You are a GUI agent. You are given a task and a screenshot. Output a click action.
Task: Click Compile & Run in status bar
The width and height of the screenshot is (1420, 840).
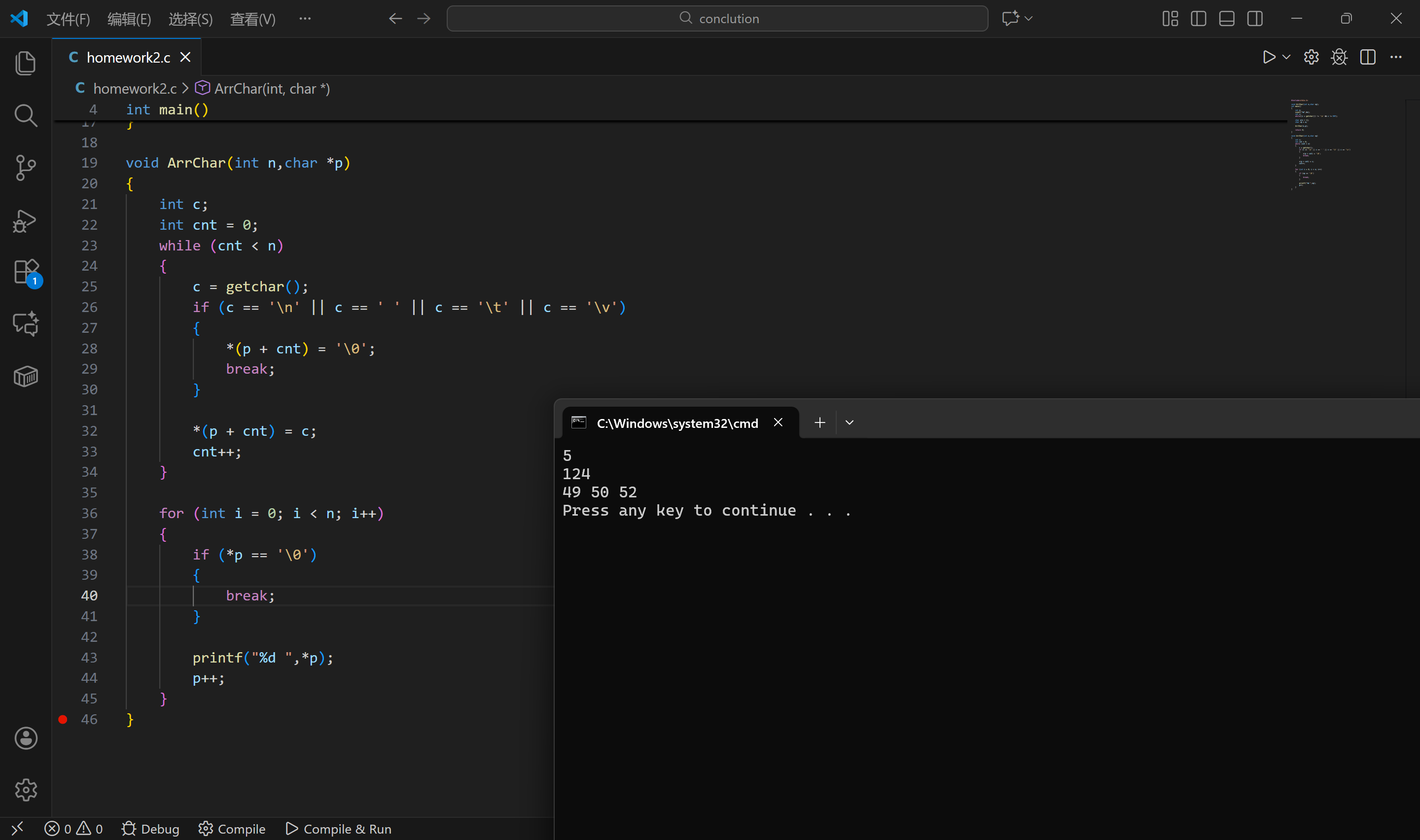338,829
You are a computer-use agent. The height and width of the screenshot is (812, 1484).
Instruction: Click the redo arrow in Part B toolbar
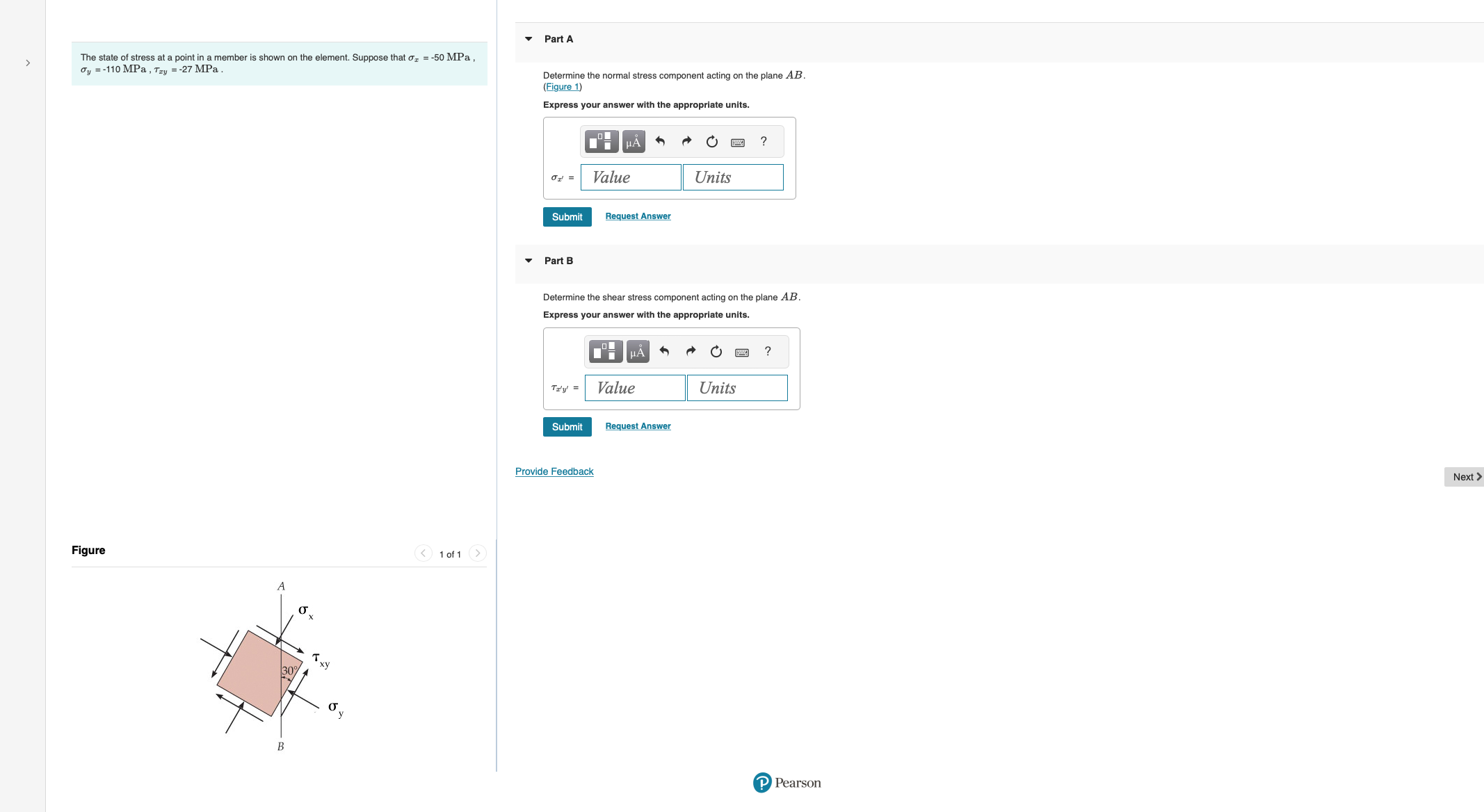691,351
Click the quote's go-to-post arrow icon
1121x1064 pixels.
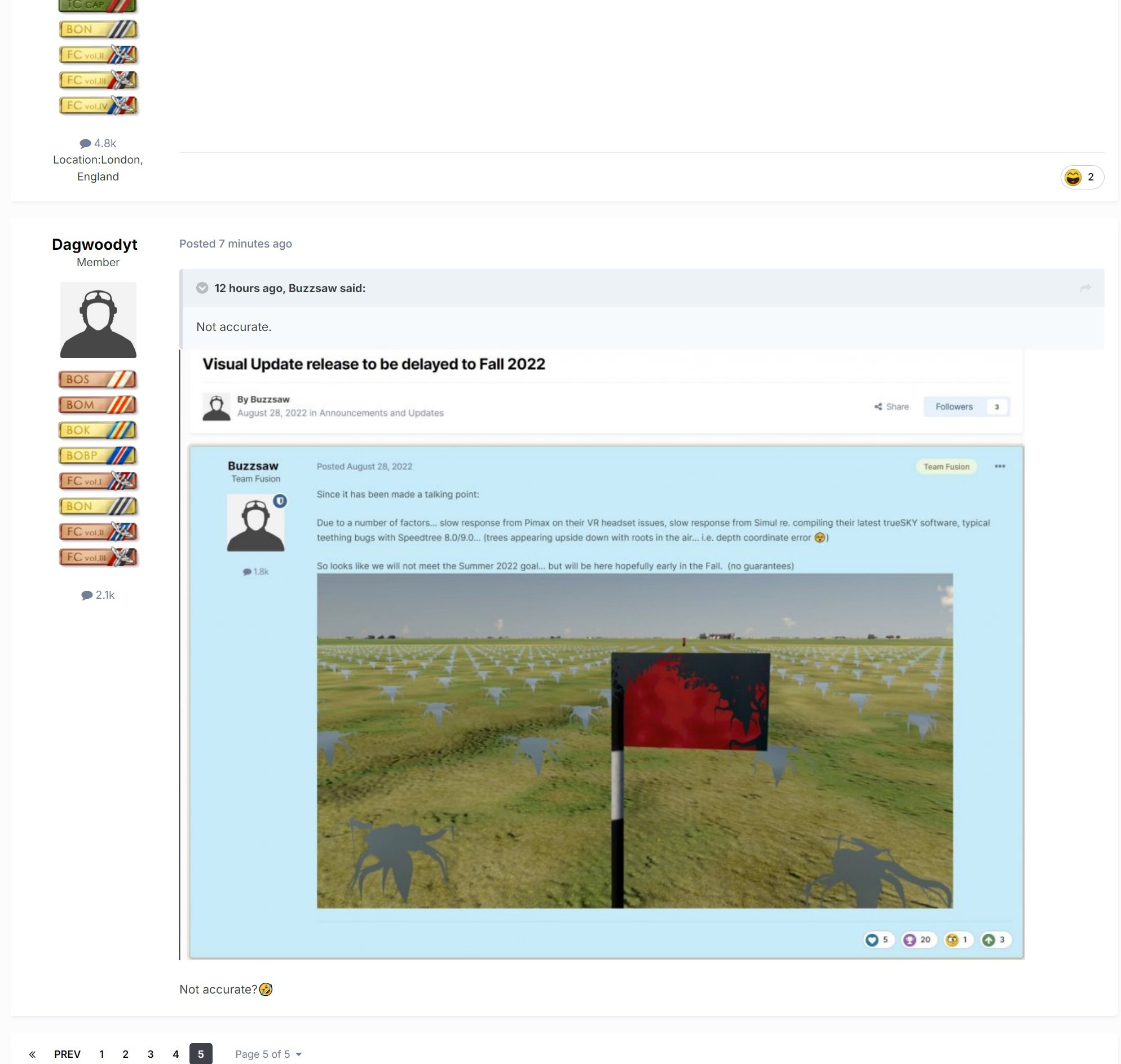[1085, 288]
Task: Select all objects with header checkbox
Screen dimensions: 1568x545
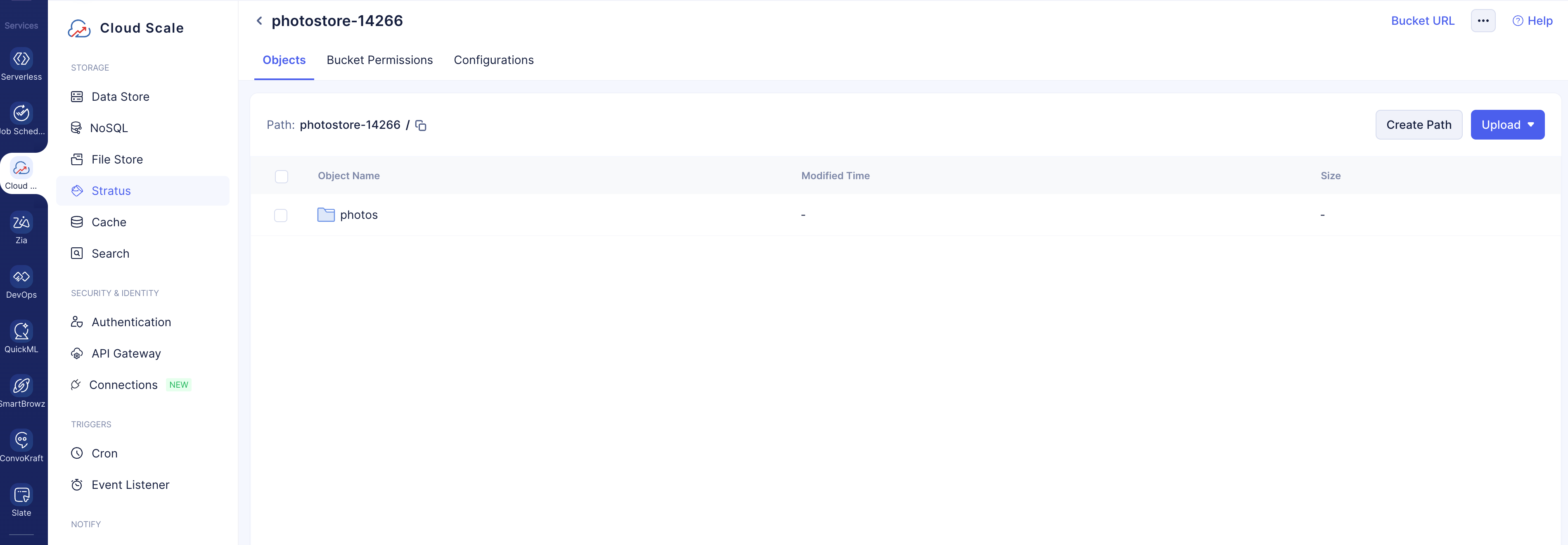Action: click(281, 177)
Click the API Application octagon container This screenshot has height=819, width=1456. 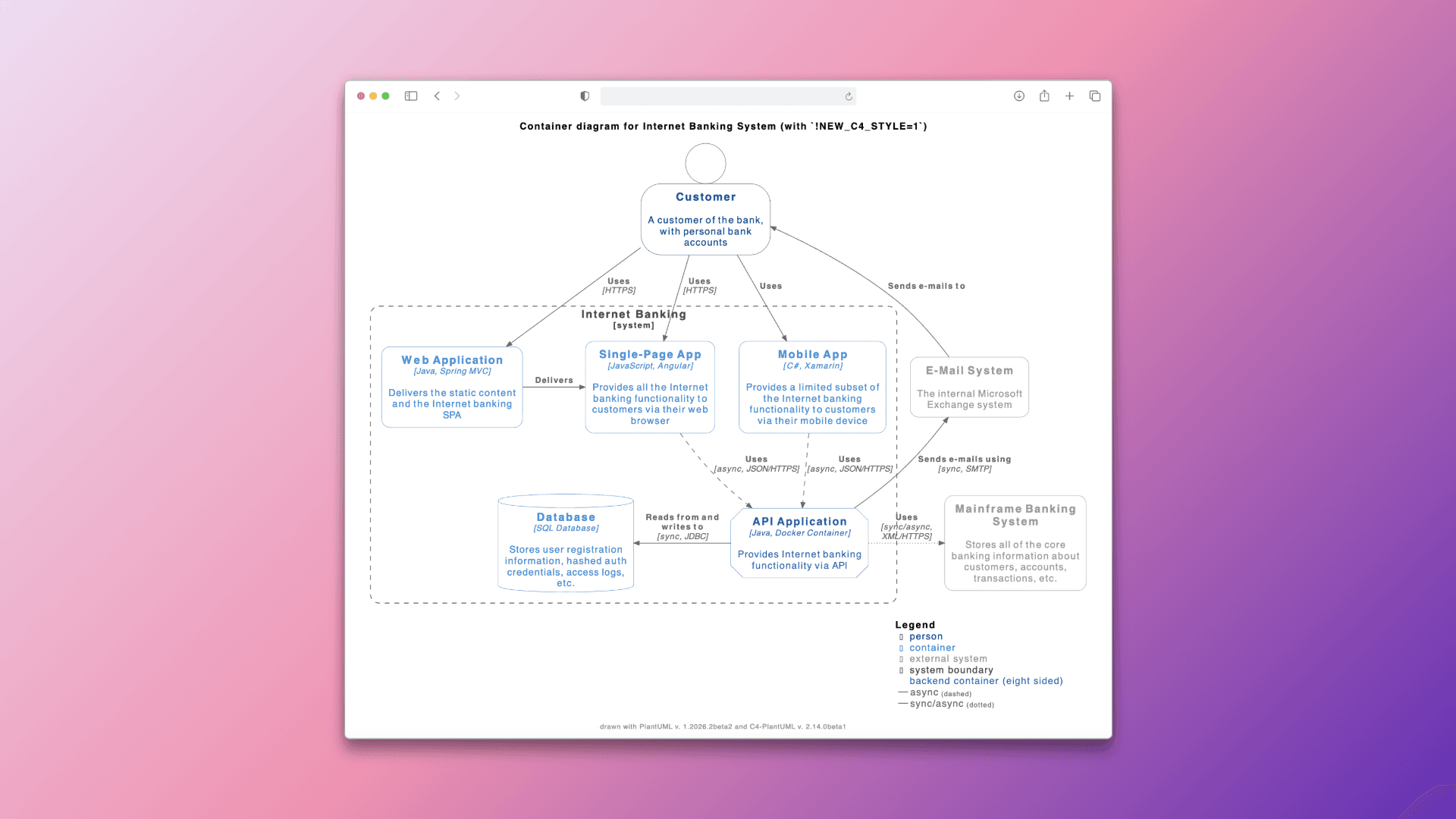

- **YOUR OBJECTIVE**
Leave out the pictures and repeat everything else in the records exactly.

- **ANSWER FOR THE TASK**
You are a GUI agent. You are given a task and a screenshot. Output a click action.
Task: Click Compile & Run in status bar
The width and height of the screenshot is (1420, 840).
338,829
You are a computer-use agent. The height and width of the screenshot is (812, 1484).
Instruction: Click the redo arrow in Part B toolbar
691,351
Click the quote's go-to-post arrow icon
1121x1064 pixels.
[1085, 288]
Task: Select all objects with header checkbox
Screen dimensions: 1568x545
Action: click(281, 177)
Click the API Application octagon container This screenshot has height=819, width=1456. 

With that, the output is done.